You bring up a good point that the financial elements of the business are very much inline with the creative processes. Lots of analytical skills you need in the creative process are the same analytical skills you need in running the business. How were you able to make the natural leap since you had never done the financial aspect of the job before?
It starts with the customer, when you design a product you should be automatically thinking about the customer.
- As a result you think about the market,
- The stores you are selling in, the competition.
- If you want to grow your market, you start thinking about the export market.
It was instinctive, as it comes with survival. I think entrepreneurship is maybe is partnered is survival of a company and growth. Similar to a mother who is trying to provide, you need to learn to manage your budget, provide food etc. They are all similar skills.
In the last four years you have had significant growth, what strategies did you initiate to help bolster that growth?

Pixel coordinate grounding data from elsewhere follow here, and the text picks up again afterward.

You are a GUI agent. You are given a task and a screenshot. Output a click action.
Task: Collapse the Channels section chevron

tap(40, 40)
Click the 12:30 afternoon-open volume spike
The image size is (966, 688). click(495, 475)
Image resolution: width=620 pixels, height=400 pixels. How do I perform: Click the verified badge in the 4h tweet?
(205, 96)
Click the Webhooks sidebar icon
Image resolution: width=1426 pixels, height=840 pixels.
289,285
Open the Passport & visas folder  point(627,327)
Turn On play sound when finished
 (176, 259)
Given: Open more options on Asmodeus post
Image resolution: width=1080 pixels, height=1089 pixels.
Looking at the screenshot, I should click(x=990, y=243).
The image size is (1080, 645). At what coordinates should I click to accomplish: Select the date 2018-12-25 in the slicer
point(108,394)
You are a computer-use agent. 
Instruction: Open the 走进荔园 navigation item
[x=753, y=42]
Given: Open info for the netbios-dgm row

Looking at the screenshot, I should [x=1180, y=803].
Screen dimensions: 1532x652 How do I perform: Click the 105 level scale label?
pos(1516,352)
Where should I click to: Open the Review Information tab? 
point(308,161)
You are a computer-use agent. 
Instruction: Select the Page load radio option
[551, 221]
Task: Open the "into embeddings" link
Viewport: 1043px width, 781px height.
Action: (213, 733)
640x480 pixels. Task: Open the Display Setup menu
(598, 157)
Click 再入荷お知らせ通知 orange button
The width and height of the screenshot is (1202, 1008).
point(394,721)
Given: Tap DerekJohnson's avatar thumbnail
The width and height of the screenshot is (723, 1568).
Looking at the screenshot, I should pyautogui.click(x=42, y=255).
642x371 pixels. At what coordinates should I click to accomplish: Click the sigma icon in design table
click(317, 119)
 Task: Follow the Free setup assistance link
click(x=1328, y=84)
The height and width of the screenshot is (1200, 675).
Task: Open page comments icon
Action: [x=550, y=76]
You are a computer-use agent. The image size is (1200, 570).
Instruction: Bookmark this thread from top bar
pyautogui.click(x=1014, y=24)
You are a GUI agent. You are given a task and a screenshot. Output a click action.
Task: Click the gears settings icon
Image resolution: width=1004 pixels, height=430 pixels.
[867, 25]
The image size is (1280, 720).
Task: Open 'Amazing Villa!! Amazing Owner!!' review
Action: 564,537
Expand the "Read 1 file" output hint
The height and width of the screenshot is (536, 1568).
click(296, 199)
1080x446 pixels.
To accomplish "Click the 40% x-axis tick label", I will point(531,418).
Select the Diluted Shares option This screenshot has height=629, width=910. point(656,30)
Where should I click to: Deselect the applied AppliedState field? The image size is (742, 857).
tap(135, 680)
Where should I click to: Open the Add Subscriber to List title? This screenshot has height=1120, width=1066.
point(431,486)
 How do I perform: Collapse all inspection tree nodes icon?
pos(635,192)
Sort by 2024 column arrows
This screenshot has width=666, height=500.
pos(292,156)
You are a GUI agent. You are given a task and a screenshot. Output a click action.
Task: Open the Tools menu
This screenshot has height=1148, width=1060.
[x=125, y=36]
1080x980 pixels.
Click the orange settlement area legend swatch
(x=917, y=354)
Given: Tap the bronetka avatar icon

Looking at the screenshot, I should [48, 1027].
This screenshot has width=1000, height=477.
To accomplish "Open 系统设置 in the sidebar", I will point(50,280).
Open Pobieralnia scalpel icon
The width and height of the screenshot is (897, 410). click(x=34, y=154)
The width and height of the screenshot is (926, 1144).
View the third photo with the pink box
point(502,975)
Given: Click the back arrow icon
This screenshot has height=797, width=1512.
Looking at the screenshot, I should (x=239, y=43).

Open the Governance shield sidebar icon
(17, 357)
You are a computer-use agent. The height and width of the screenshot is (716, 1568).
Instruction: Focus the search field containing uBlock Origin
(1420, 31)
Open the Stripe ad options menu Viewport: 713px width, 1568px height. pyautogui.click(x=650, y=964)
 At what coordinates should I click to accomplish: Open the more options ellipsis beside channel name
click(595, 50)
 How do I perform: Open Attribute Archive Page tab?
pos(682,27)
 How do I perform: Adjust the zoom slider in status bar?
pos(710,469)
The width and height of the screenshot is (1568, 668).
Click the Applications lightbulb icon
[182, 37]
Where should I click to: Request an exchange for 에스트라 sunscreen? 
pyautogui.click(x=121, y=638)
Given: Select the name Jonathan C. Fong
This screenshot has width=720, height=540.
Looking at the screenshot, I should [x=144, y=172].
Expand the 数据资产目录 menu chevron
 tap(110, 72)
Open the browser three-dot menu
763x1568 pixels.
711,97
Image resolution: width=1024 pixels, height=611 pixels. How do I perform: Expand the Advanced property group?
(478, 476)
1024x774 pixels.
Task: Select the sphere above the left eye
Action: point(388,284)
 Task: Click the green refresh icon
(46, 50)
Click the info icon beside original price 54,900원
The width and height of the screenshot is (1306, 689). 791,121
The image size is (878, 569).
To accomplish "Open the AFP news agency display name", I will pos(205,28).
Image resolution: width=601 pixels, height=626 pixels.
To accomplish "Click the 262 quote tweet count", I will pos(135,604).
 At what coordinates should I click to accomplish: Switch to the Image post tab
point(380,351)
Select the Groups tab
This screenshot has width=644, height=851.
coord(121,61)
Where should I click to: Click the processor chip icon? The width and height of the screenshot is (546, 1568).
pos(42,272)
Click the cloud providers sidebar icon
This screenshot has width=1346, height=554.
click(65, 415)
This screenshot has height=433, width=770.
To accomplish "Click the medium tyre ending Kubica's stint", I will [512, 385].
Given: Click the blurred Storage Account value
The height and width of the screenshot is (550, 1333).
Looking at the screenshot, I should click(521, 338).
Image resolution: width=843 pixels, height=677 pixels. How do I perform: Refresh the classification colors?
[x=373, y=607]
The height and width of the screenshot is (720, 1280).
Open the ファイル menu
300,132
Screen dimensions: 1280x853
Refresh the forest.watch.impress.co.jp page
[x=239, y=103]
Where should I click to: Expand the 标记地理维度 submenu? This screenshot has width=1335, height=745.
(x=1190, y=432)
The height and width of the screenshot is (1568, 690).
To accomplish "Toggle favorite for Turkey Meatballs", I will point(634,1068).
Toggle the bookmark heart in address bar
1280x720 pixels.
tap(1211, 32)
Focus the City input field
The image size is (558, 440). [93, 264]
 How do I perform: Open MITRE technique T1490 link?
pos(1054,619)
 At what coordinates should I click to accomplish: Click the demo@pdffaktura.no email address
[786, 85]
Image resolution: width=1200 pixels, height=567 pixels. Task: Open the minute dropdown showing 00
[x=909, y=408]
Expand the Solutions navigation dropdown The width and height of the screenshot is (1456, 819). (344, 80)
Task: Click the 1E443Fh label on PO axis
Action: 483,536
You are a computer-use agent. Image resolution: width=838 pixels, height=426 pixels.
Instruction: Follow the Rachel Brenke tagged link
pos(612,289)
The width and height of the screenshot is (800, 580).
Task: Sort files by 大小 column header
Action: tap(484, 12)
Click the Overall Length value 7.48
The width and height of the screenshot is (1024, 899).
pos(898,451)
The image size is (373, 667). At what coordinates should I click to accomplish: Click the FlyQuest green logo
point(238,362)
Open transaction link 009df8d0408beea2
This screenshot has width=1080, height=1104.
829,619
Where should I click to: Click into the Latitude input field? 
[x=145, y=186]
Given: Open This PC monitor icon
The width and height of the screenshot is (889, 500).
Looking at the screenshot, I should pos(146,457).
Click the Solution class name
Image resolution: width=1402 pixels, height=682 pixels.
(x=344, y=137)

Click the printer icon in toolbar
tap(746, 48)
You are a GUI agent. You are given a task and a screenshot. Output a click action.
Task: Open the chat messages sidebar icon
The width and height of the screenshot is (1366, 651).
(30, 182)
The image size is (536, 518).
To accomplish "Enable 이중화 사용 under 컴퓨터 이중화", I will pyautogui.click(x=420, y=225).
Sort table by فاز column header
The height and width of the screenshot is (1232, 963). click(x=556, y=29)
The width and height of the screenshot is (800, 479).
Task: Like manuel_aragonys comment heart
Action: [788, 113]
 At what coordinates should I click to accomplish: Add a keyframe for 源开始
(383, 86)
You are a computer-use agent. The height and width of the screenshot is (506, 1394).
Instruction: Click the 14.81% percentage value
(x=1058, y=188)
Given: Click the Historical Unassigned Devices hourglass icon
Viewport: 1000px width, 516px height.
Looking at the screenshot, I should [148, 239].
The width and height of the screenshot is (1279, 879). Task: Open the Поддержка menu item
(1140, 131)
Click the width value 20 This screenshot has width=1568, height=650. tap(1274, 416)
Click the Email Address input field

- The main strategy we had was to look at our pricing. We had exported out of Africa before but not with sustainability. We had one off orders, and no repeat business. We had to look at why that was. It appeared that our pricing was not working for export. Typically we think in Africa that they have more money, it was not working for us. There is a lot of cost involved in exporting and they are real cost at the end of the supply chain for the distributors and retailers. Sometimes you are looking at a mark-up from four to six times your wholesale price. When our products where getting the end market it wasn’t priced correctly and we also did not have a good communications with retailers.
- First thing we did was offer volume discounts
- We also tried to engage with Agents and distributors over seas.
This changed our business immediately. It started open up a whole new market.
Engagement is important. How did you start engaging with your customers?
1. We were doing trade shows in South Africa – SARCDA. Five years ago it was a good show for us. We won many awards through them.
- We met an Australian buyer that was buying from Swaziland but not from us, but once we changed our pricing they started buying from us.
- Ever since we have been able to grow those key accounts.
2. Targeting specific customers
- Who do we want to work with, where should we be?
- Some organic growth. We have collect our distributors and partners
As far as communicating with your buyers, how often would you contact them?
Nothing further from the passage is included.